This is the second edition of a very successful book which first appeared in 2006. I said then that it was a most welcome addition to the library of any manager active in this field and ought to be the standard work in HSEQ auditing; this second edition only confirms me in this opinion.
A thriving and constantly improving HSEQ culture depends on those in control questioning its condition, measuring its successes and failures and defining routes towards development. Much in the way that a financial audit determines the monetary health of a management system, HSEQ audits test these elements of performance. Some audit systems are one-size-fits-all prescriptions, which, although successful in many applications, cannot be said to succeed in all, simply because management structures vary so much. Indeed, earlier audit systems tended to give a false sense of security precisely because there was a fundamental mismatch between the management system under scrutiny and the audit system chosen. Hence Stephen Asbury’s approach to letting the management structure determine the what and how of auditing, and that is its major strength.
‘Risk’ is defined herein as the scale of any type of impact on an organisation’s objectives, i.e. very widely. The purpose of this book is therefore to instruct the reader in how to focus on especial classes of risk, how best to interrogate the management system responsible for that aspect, and what to make of the outcome(s).
The book comprises 10 main chapters plus 5 appendices. The novice auditor and senior general manager or director would be well advised to simply start at the beginning and wade in, for there is much to be gained from Asbury’s understanding of the current business environment and how the structure and control functions of an organisation operate. If you’re familiar with modern management studies, then you might skip the first two chapters, but there are plenty of inset boxes with nuggets of good sense and advice that you won’t want to miss. The crux of the matter starts in the next section, where it is explained why, how and by whom and auditing culture comes about in an organisation. This leads into a discussion of the interactions between auditor and those individuals who control the aspects of management under scrutiny. This is important if the audit process is to elicit the best and most accurate data on which future strategy can be confidently based.
The “Audit Adventure” is the author’s term for the thought processes around the dynamics used by auditors. This steers auditors through the major steps of the audit. Since an audit is a project like any other, it comprises a series of inter-related activities with a timescale, budget and resource allocation, plus clearly understood objectives. The remainder of the main sections of the book detail the principles and practices of this audit adventure.

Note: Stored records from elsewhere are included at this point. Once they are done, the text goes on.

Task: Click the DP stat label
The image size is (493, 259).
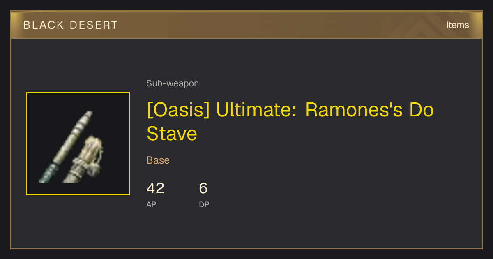Action: point(204,204)
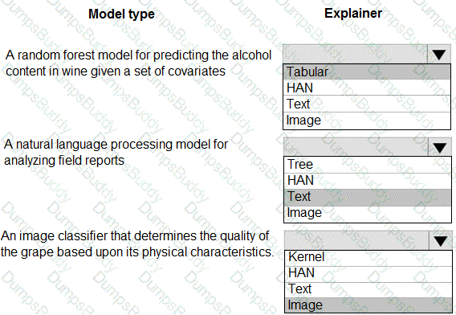
Task: Pick Text for the NLP field reports model
Action: [x=368, y=197]
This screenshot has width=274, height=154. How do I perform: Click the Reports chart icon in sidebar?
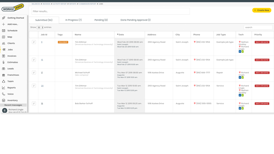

If you have been appointed as lead auditor, chapters 6 – 10 will lead you by the hand, telling you how to approach the tasks involved, how to get the best from your team, and to prepare and execute the best programme you can. All the important aspects of this vital process are dealt with expertly, and with good humour. Good preparation is, naturally, vital for a potentially complex project such as an audit. The audit team and especially the lead auditor must understand what is expected of them, the audit processes they will use and how the deliverables agreed will be uncovered. As Asbury says, “the key to a successful audit is a thoroughly prepared audit team”. Once the groundwork has been laid, the audit team will, hopefully, have unearthed a representative sample of significant risks for inclusion in the audit work plan. The actual conduct of the audit is, quite properly, the major section of this book and the author explains in some detail the variables inherent in these processes, how difficulties can be minimised and focus retained. It’s all most helpful, with case studies, tips and pithy asides to guide the reader towards a deeper understanding. Of greatest use to the auditee will be the formal report and perhaps a presentation giving the conclusions of the audit. Where immediate risks or major non-conformancies have been uncovered, the lead auditor needs to be prepared to help in arriving at workable solutions. This is all part and parcel of the audit process. All these aspects are covered in enough detail to let the prospective lead auditor understand what is required, and conversely what a director of an auditee company can and should expect.
The graphic design is superb with inset case studies to illustrate important points and tips garnered from the author’s personal experience, Special mention must be made of Paul Richardson’s cartoons. Auditing may not be the ‘sexiest’ topic for humour, but these really do work well and don’t detract from the seriousness of the subject.
There is so much to enjoy and admire in this book. The introductory chapters are as good a summary of the nature of business risk as one can have without straying into magnum opus territory for management studies undergraduates. That this is achieved without recourse to ‘management speak’ is quite remarkable. The writing style throughout is accessible and the layout leads the eye to the salient matters of each topic. There are, in addition to the main text, five main appendices plus lots of extras, not the least of which is the useful website supported by the publisher at: [...] There is also a good index, which makes life a lot easier.
Auditing ‘how-to’ guides tend not to be the most thrilling reads. One reads them because one wants to understand the process or to pass an exam. This one, however, actively draws the reader into an understanding of how important these activities are to the health of an organisation so that one appreciates that without such processes, success or failure would be pretty much left to chance. In today’s business environment, no senior manager should be content with that. This book will tell you how to find out what could go wrong and how to address such challenges. This second edition remains the ‘go to’ handbook for those who aspire to drive a prosperous and thriving business and I highly recommend it.